**REQUIRED ACTION**
Through to the final line, write out the records below exactly, omitting any images they contain.

Source records:

((

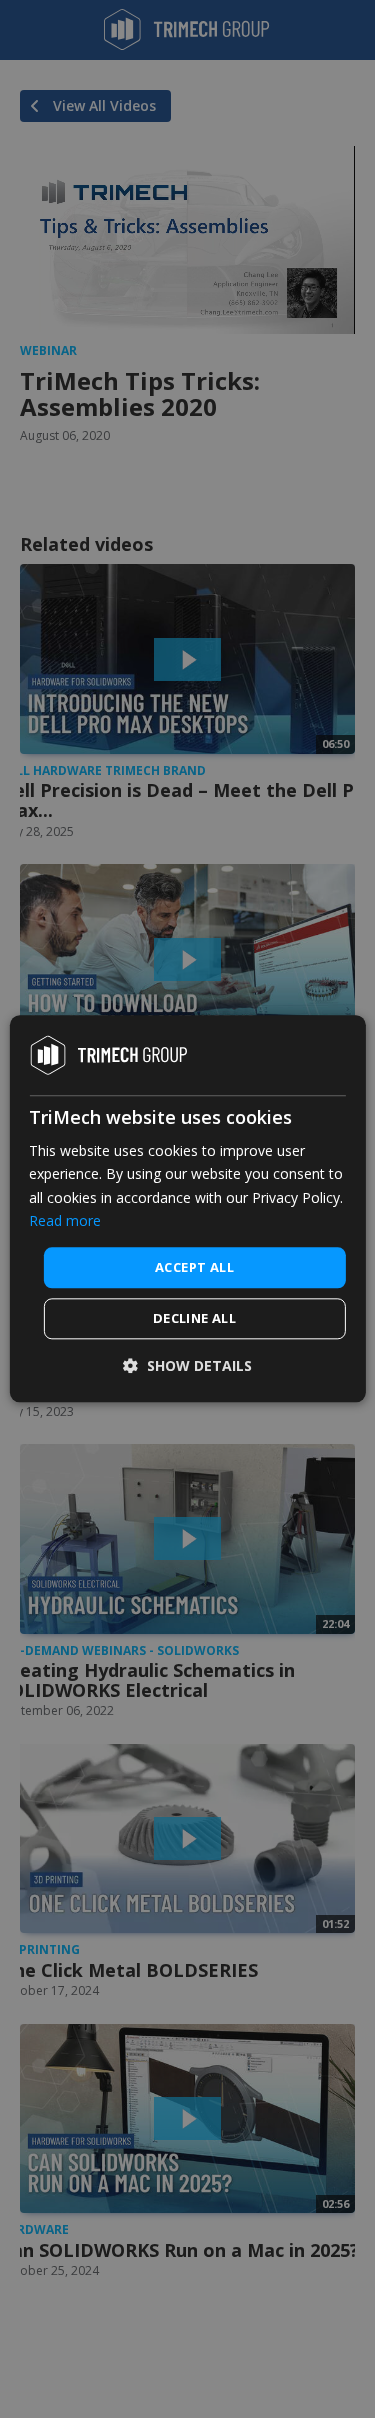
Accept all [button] (194, 1267)
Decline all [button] (194, 1319)
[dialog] (187, 1208)
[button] (187, 1366)
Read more (65, 1220)
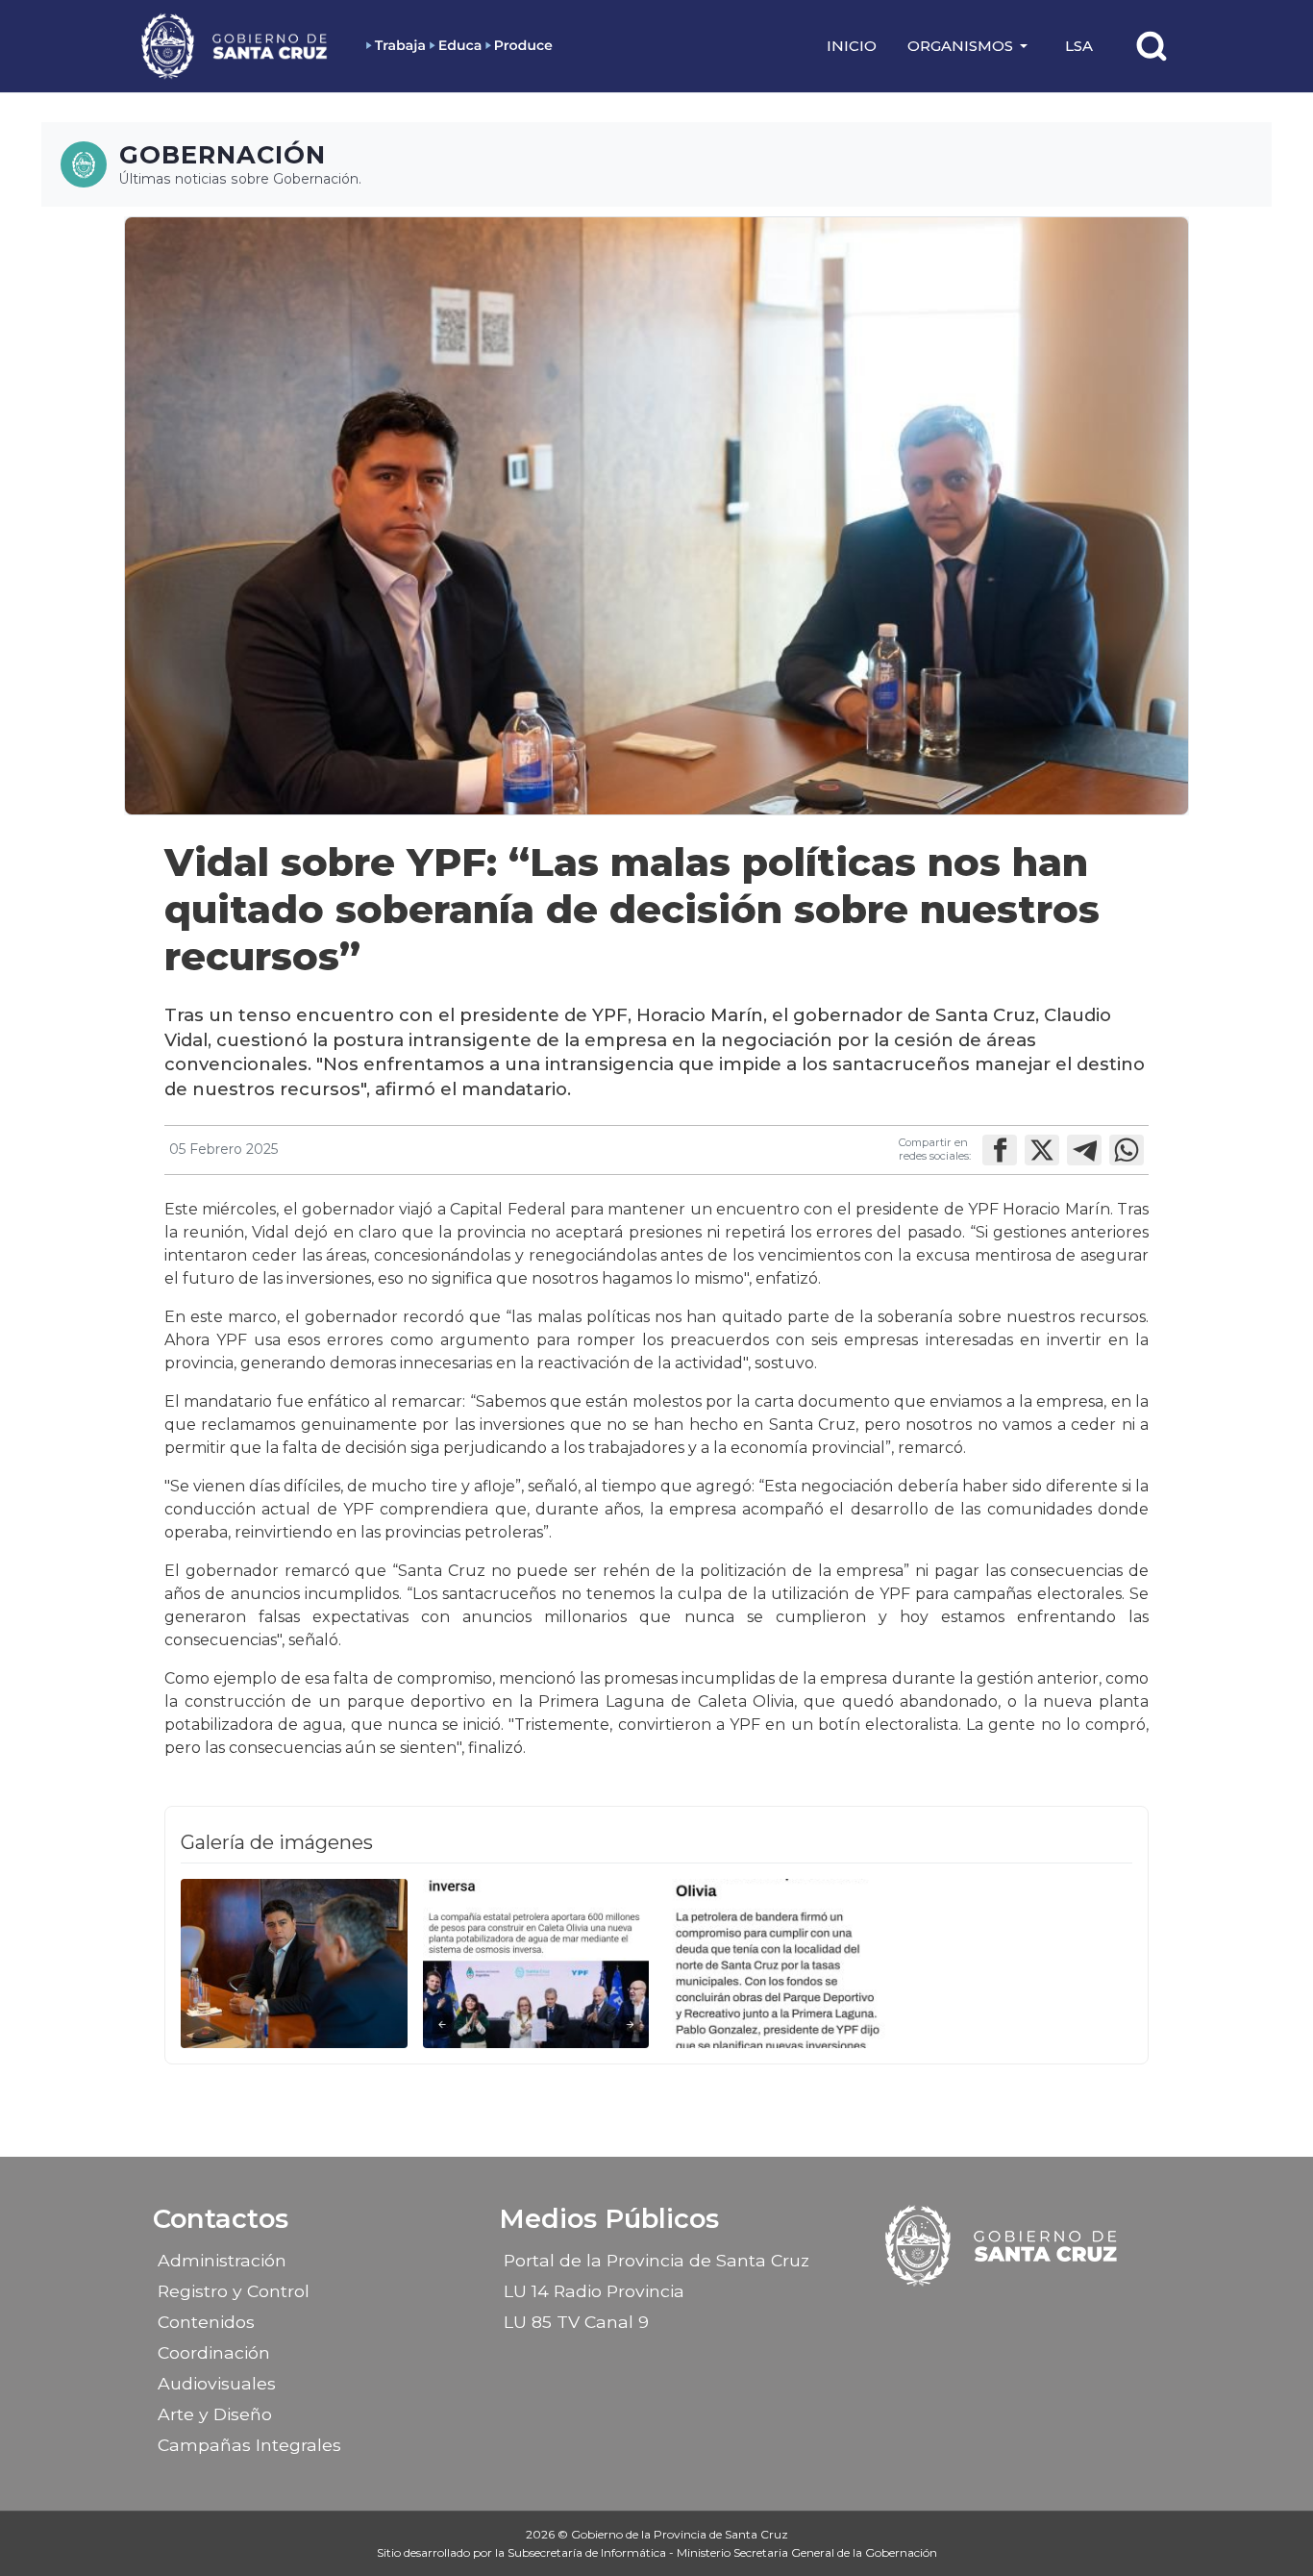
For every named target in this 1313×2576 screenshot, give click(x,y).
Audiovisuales (217, 2383)
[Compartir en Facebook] (999, 1150)
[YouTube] (1053, 2315)
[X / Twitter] (1020, 2315)
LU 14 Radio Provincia (594, 2291)
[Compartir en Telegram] (1084, 1150)
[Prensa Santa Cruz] (235, 46)
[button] (971, 46)
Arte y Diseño (215, 2414)
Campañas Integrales (249, 2445)
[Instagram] (986, 2315)
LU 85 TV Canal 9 (576, 2322)
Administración (222, 2260)
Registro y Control (234, 2291)
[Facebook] (952, 2315)
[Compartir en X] (1042, 1150)
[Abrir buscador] (1151, 46)
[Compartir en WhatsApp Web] (1126, 1150)
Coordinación (214, 2352)
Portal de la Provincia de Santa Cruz (656, 2260)
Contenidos (206, 2322)
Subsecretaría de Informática (588, 2552)
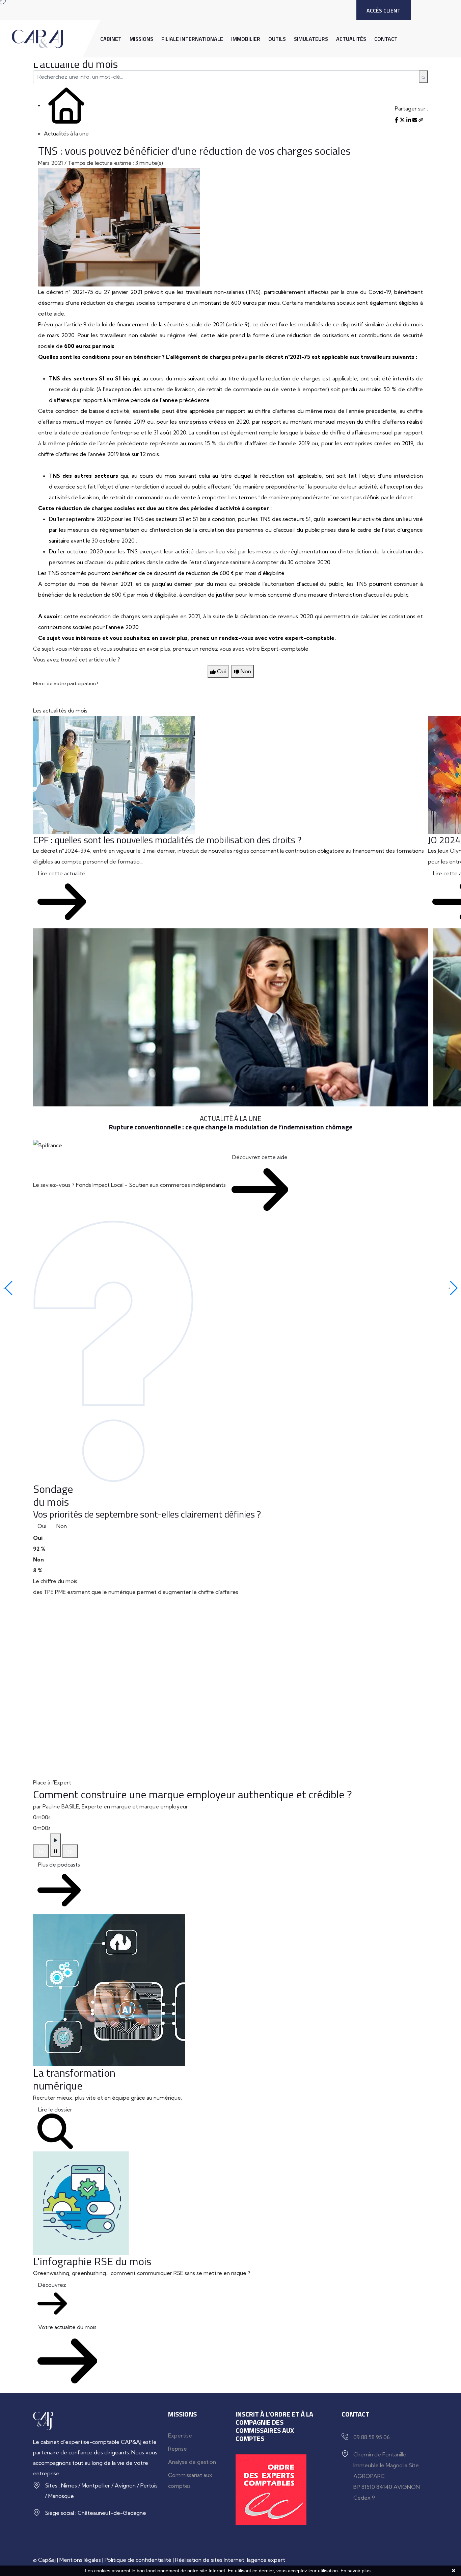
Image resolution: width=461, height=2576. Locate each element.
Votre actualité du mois (67, 2327)
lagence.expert (266, 2559)
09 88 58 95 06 (371, 2437)
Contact (386, 39)
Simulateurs (311, 39)
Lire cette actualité (61, 873)
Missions (141, 39)
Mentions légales (80, 2559)
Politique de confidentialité (138, 2559)
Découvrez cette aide (260, 1157)
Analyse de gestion (192, 2461)
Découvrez (52, 2284)
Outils (277, 39)
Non (61, 1526)
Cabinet (110, 39)
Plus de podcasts (59, 1864)
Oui (41, 1526)
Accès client (384, 10)
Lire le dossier (55, 2109)
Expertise (180, 2435)
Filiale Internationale (192, 39)
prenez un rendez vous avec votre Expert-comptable (240, 648)
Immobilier (245, 39)
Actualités (351, 39)
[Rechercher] (423, 76)
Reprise (177, 2448)
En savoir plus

))

**RESULT OF THIS EXERCISE**
Accept all [button] (194, 1267)
Decline all [button] (194, 1319)
[dialog] (187, 1208)
[button] (187, 1366)
Read more (65, 1220)
For every named target in this 1313×2576 screenshot, give click(x,y).
Audiovisuales (217, 2383)
[Compartir en Facebook] (999, 1150)
[YouTube] (1053, 2315)
[X / Twitter] (1020, 2315)
LU 14 Radio Provincia (594, 2291)
[Compartir en Telegram] (1084, 1150)
[Prensa Santa Cruz] (235, 46)
[button] (971, 46)
Arte y Diseño (215, 2414)
Campañas Integrales (249, 2445)
[Instagram] (986, 2315)
LU 85 TV Canal 9 (576, 2322)
Administración (222, 2260)
Registro y Control (234, 2291)
[Facebook] (952, 2315)
[Compartir en X] (1042, 1150)
[Abrir buscador] (1151, 46)
[Compartir en WhatsApp Web] (1126, 1150)
Coordinación (214, 2352)
Portal de la Provincia de Santa Cruz (656, 2260)
Contenidos (206, 2322)
Subsecretaría de Informática (588, 2552)
Image resolution: width=461, height=2576. Locate each element.
Votre actualité du mois (67, 2327)
lagence.expert (266, 2559)
09 88 58 95 06 (371, 2437)
Contact (386, 39)
Simulateurs (311, 39)
Lire cette actualité (61, 873)
Missions (141, 39)
Mentions légales (80, 2559)
Politique de confidentialité (138, 2559)
Découvrez cette aide (260, 1157)
Analyse de gestion (192, 2461)
Découvrez (52, 2284)
Outils (277, 39)
Non (61, 1526)
Cabinet (110, 39)
Plus de podcasts (59, 1864)
Oui (41, 1526)
Accès client (384, 10)
Lire le dossier (55, 2109)
Expertise (180, 2435)
Filiale Internationale (192, 39)
prenez un rendez vous avec votre Expert-comptable (240, 648)
Immobilier (245, 39)
Actualités (351, 39)
[Rechercher] (423, 76)
Reprise (177, 2448)
En savoir plus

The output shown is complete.